- _Excerpt provided_:
Free market principles have failed the one sixth of the world’s population that continue to live in abject poverty. The idea that economic growth will somehow magically lift those individuals out from their poverty has proven a failure.
Every day, an average of 27000 children die from lack of food and access to basic medical care estimates the United Nations Children Fund. The ensuing global financial crisis will only increase those numbers.
It is time for the global civil society to take a greater and more pro-active role in the shape of the world order. This means that current government organisations and meetings need to be more open and receptive to ideas, values, institutions, organisations, networks, and individuals located between the family, the state, and the market and operating beyond the confines of national societies, polities, and economies.
In the meantime, these civil societies should also engage in some existential questioning. A good place to start is the suggestions found in the 2009 Global Civil Society Handbook:
* Is global civil society in practice dominated by the ideas and values of rich countries purveyed by international NGOs and other institutions organised and funded in the global north?
* Are the prevailing conceptions of poverty shaped by those who have never experienced it?
* Worse still, is global civil society a mechanism for legitimating extremes of wealth and poverty, for “naturalising” the continued existence of poverty?
* Is it an expression of the hegemony of rich states? Does it represent a form of “governmentality”, which manages inequality on behalf the rich?
* Alternatively, does it offer a potential platform for the voices of the poor?

- _Exercise requirements_: Please copy the poverty passage from "It is time for" to "the global north?", swapping "existential questioning" for "self-examination". Answer from the passage on poverty and global civil society alone.

- _Available data_:
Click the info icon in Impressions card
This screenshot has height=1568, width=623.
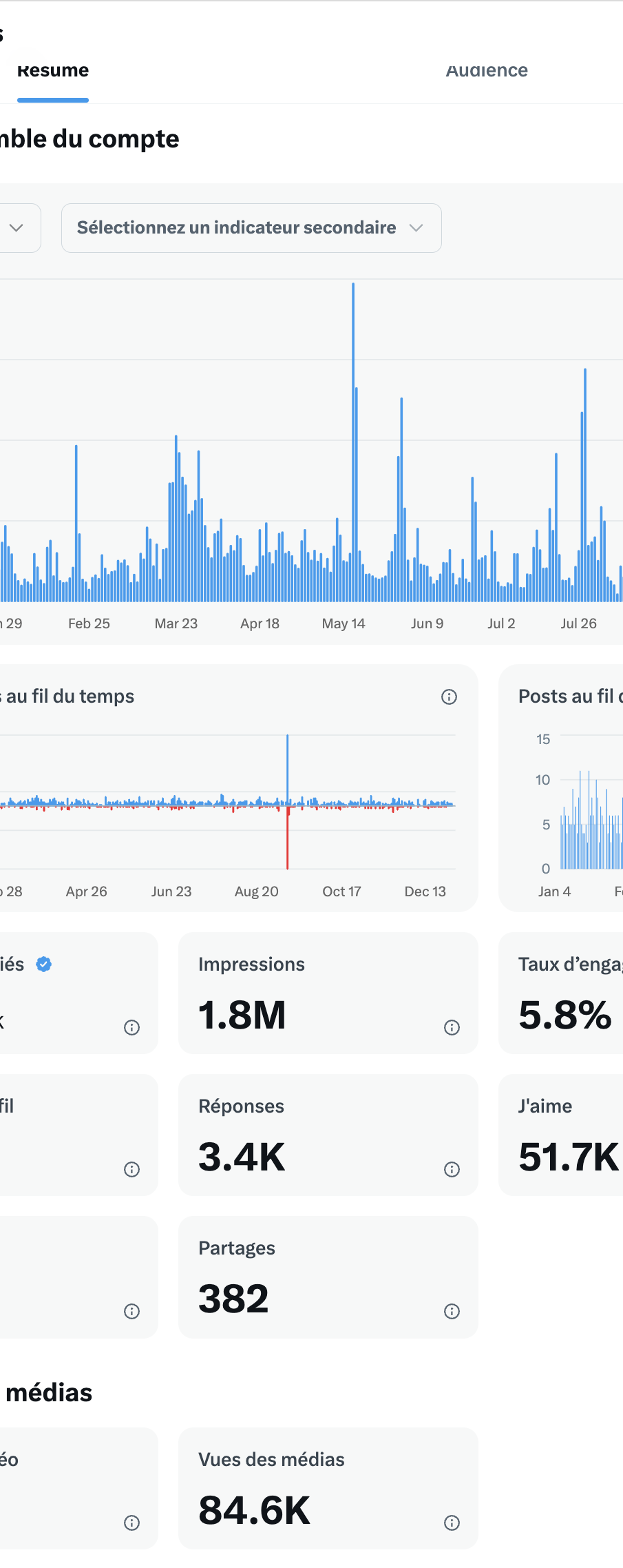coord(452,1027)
==
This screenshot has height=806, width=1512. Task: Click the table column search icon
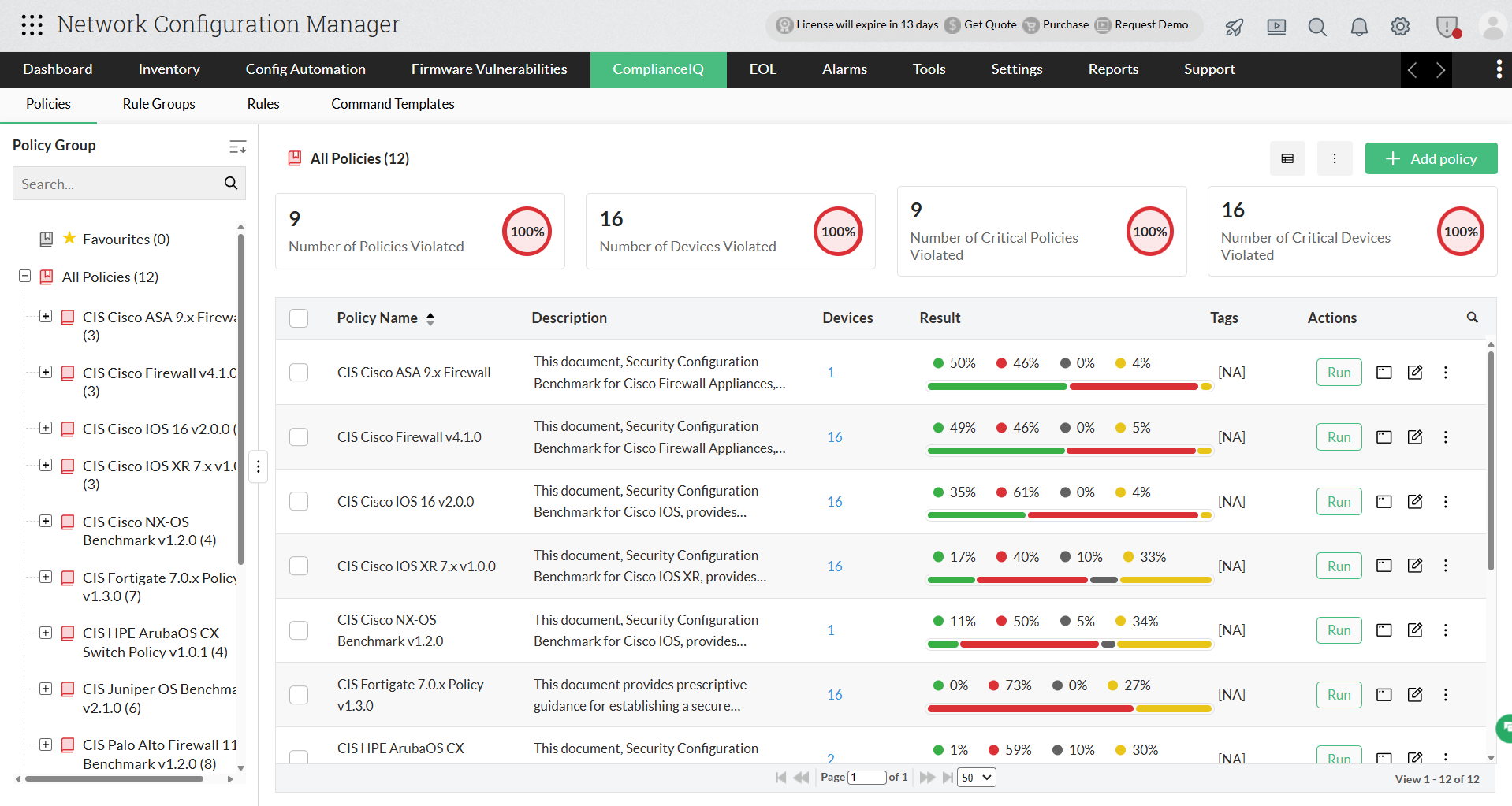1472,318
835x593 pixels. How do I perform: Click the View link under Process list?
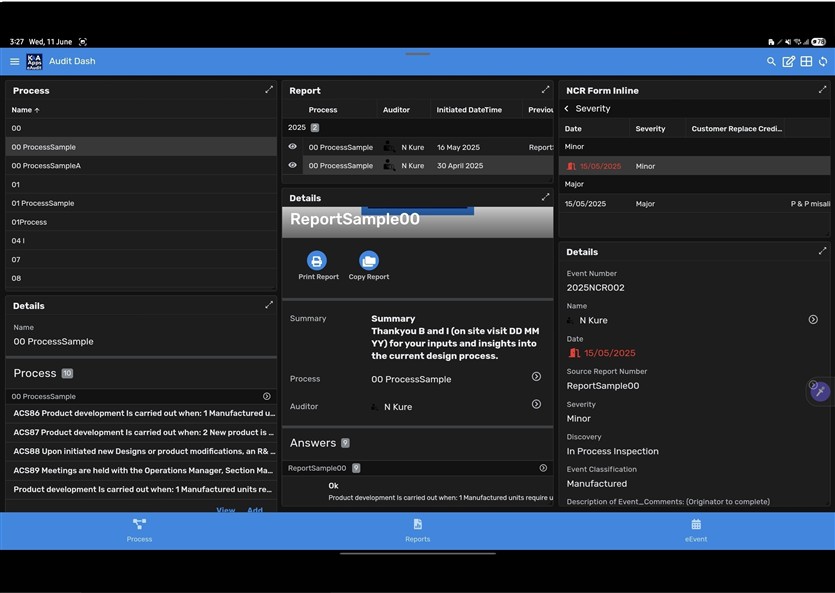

- _Your solution_:
It is time for the global civil society to take a greater and more pro-active role in the shape of the world order. This means that current government organisations and meetings need to be more open and receptive to ideas, values, institutions, organisations, networks, and individuals located between the family, the state, and the market and operating beyond the confines of national societies, polities, and economies.
In the meantime, these civil societies should also engage in some self-examination. A good place to start is the suggestions found in the 2009 Global Civil Society Handbook:
* Is global civil society in practice dominated by the ideas and values of rich countries purveyed by international NGOs and other institutions organised and funded in the global north?